OBJETIVO
Devuelve, copiado literalmente, el pasaje del texto sobre la carga de trabajo en la justicia que empieza con las palabras que contienen "Con semejante presión" y termina con "del trámite oficial.".

FRAGMENTO DEL TEXTO
####################
Con semejante presión laboral encima, no siempre hay que esperar decisiones jurídicamente constructivas y seguras. A eso hay que añadir el distinto modo de trabajar de las juezas y de los jueces en los tribunales sociales y administrativos, en donde la tramitación, la comprobación y los interrogatorios se realizan de manera oficial, a diferencia de lo que ocurre en los tribunales laborales, penales y civiles. A mí me parece bien la obligación del trámite oficial.

Que en el tramo final de los procesos laborales y civiles lo que está en el trasfondo es la idea de llegar a un compromiso, es cosa que resulta clara a todos los juristas implicados. Si no, no sería posible culminar el trabajo, Mejor “negociar” media hora con todos los implicados en el proceso, que limitarse a tomar decisiones. Las decisiones han de justificarse, y pueden ser revisadas por una instancia superior. Este modo de proceder es la vida cotidiana de los abogados en activo, aunque a menudo resulte incomprensible para las partes en presencia. Lo que estas quieren es “justicia”, y no compromisos.

Cada año hay 7 millones de denuncias (seguridad pública, al margen) y procesos penales y por multas. Y en esos 7 millones trabajaron en 2007 5.083 fiscales. Una carga de trabajo demencial. Además, los fiscales están sometidos a obligaciones y directrices de servicio. Es decir, que no son tan independientes como los jueces. Y a menudo olvidamos que tienen que acompañar e incidir en el trabajo de la policía criminal.

No contribuye mucho a mitigar esa enorme carga de trabajo el hecho de que abogados de oficio, jueces y fiscales cuenten con la ayuda de pasantes. La responsabilidad es siempre, huelga decirlo, del juez o del fiscal, lo que le obliga a ocuparse también personalmente del caso. A la vista de los números que proporcionan las estadísticas, no es de creer. Además, no hay que olvidarlo, está el aparato administrativo, con miles de colaboradoras y colaboradores, a los que hay que instruir y entrenar. Esos colaboradores tienen necesidad de vacaciones, se ponen enfermos, etc. Pero las montañas de papeles y actas no menguan. Los jueces y fiscales son tan buenos como los negociados en los que se desarrolla su labor.

Frente a los tribunales y a los fiscales hay más de 150.000 abogados, en representación de los mandantes, de los que les “pagan”. La presión derivada de la concurrencia, la especialización y las expectativas es muy grande. Los mandantes potenciales cada vez están más confundidos por los espectáculos judiciales de telefilms norteamericanos y emisiones televisivas vespertinas sobre “casos criminales intrigantes”, casi todos ellos tan ajenos a la vida cotidiana como empeñados en presentar a nuestro país como un baluarte de atracadores y asesinos.

La sensibilidad de los mandantes para las realidades judiciales, para la justicia y para las decisiones judiciales se ve enturbiada por las informaciones subjetivas, plagadas de errores o hipersimplificadas que leen en los periódicos o ven por la televisión.
####################
ENTRADAS PROPORCIONADAS
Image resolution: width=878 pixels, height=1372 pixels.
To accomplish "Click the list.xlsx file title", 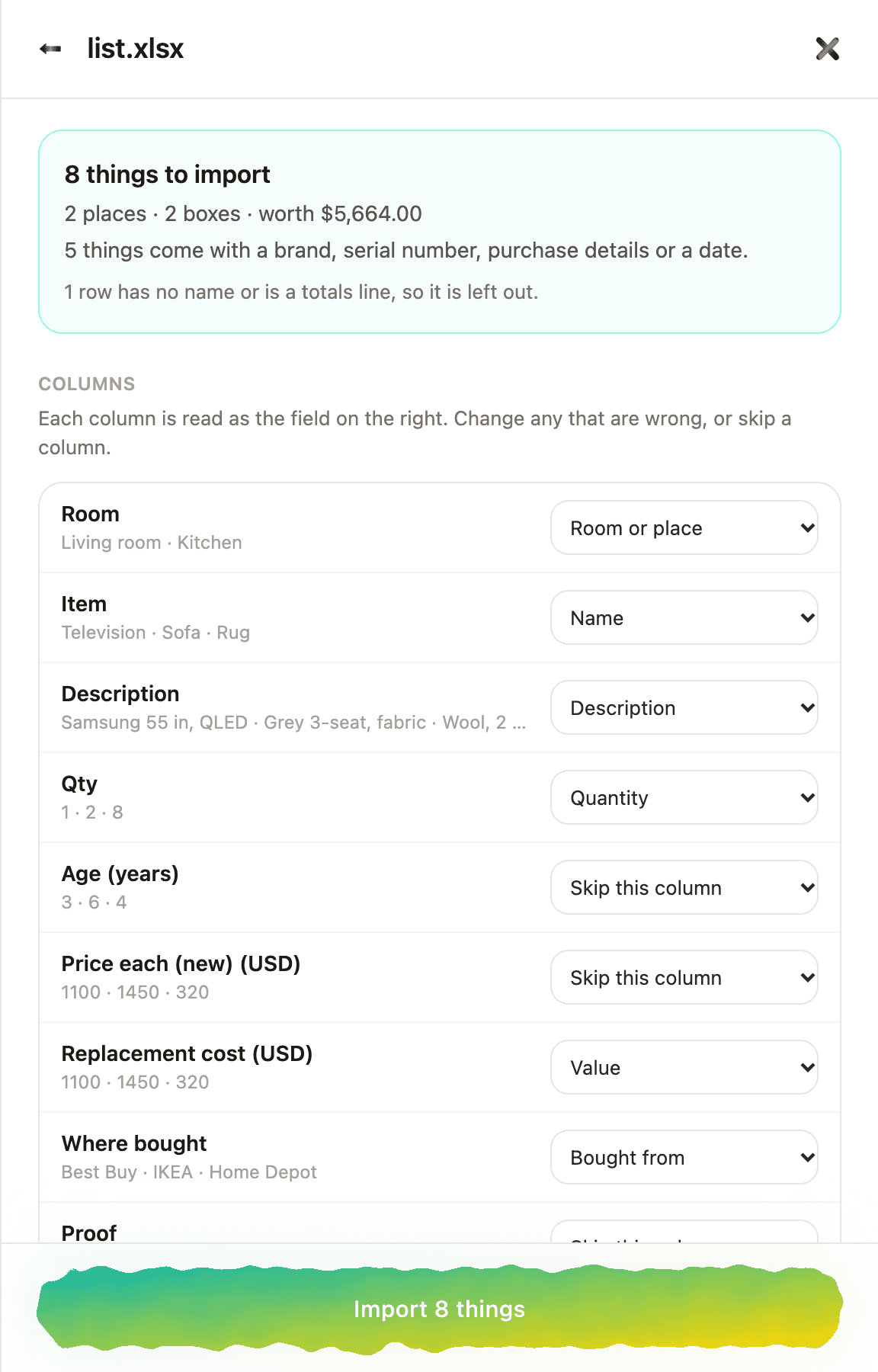I will [x=136, y=49].
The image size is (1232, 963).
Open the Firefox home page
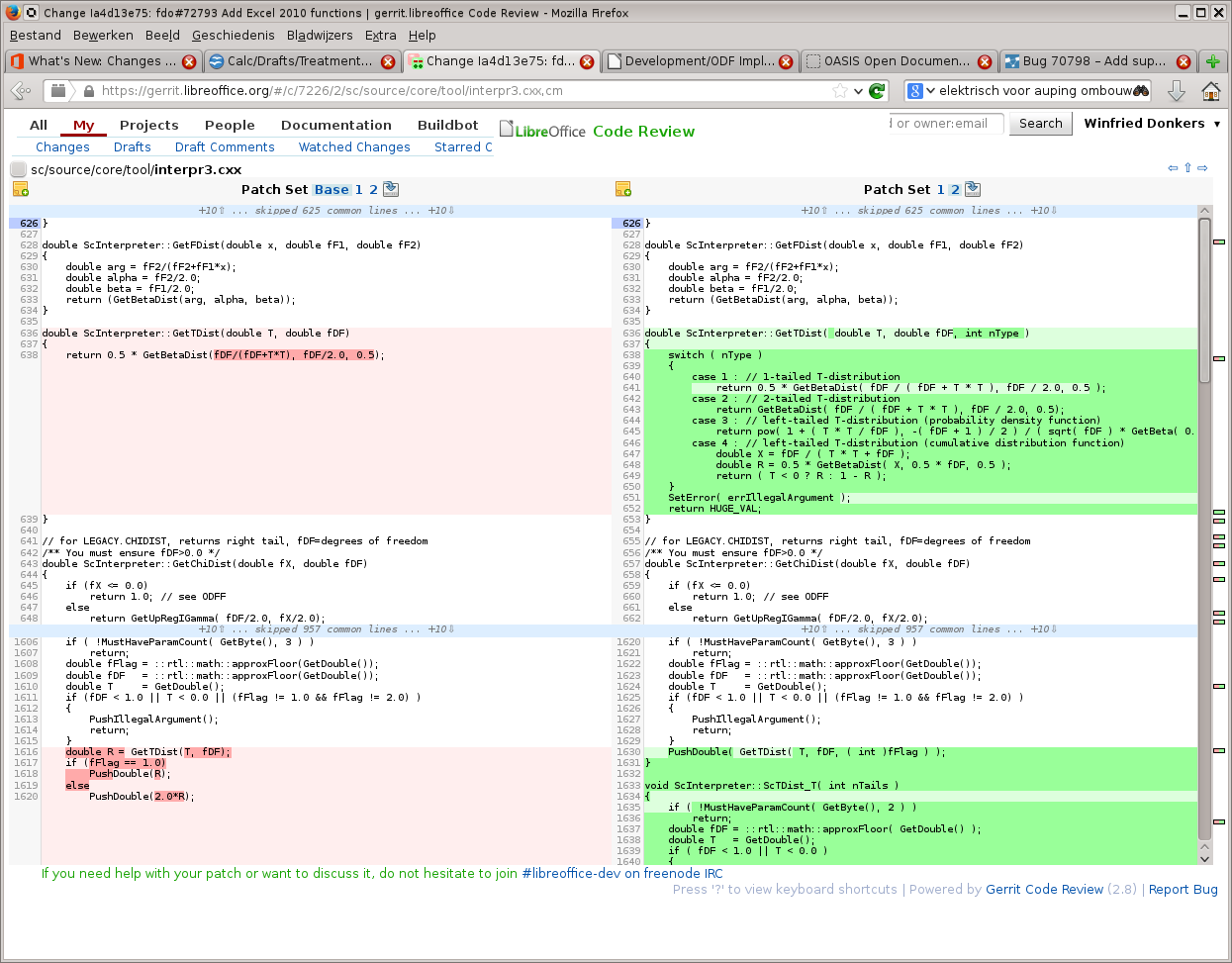pyautogui.click(x=1210, y=91)
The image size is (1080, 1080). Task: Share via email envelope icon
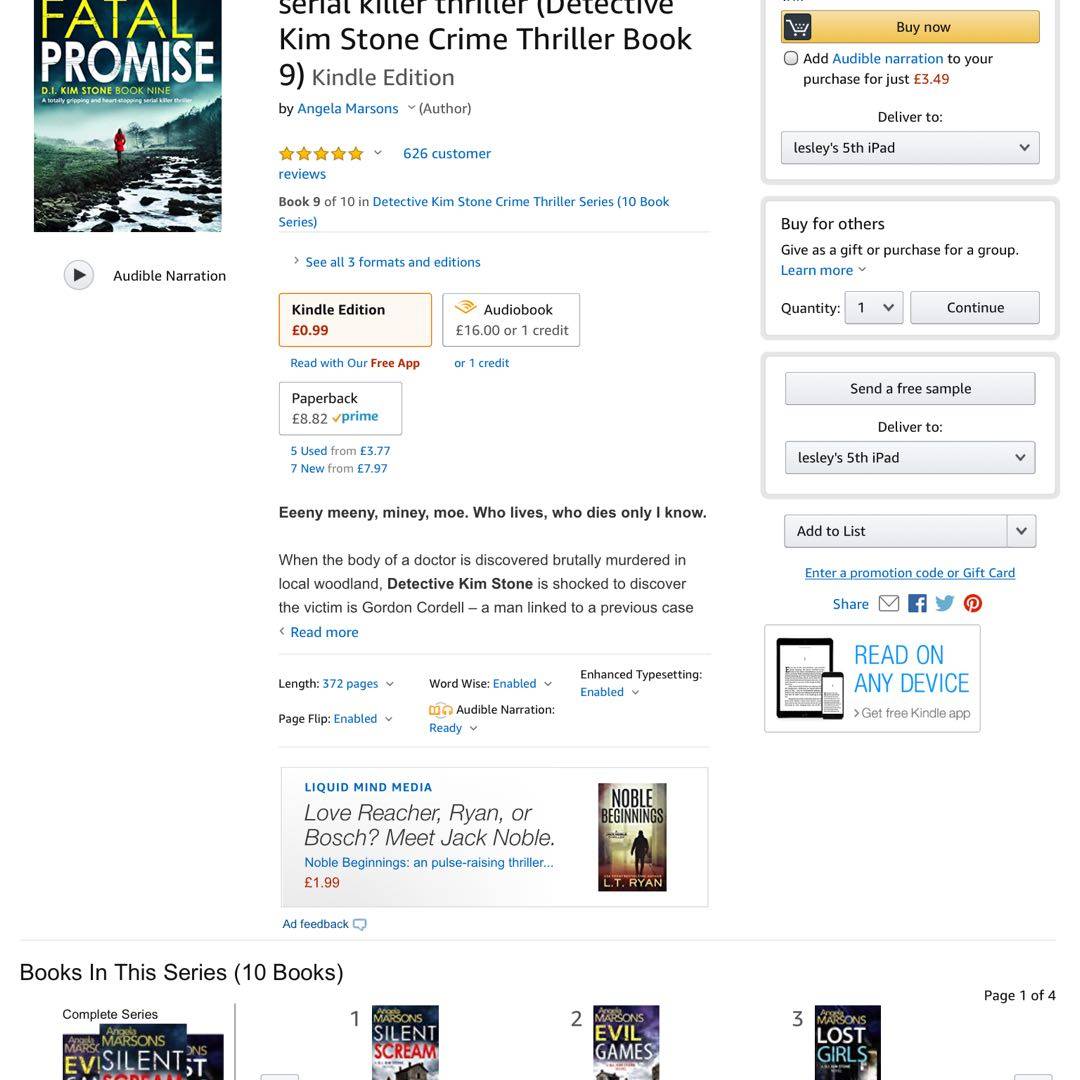point(889,604)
####################
RESULTADO
Con semejante presión laboral encima, no siempre hay que esperar decisiones jurídicamente constructivas y seguras. A eso hay que añadir el distinto modo de trabajar de las juezas y de los jueces en los tribunales sociales y administrativos, en donde la tramitación, la comprobación y los interrogatorios se realizan de manera oficial, a diferencia de lo que ocurre en los tribunales laborales, penales y civiles. A mí me parece bien la obligación del trámite oficial.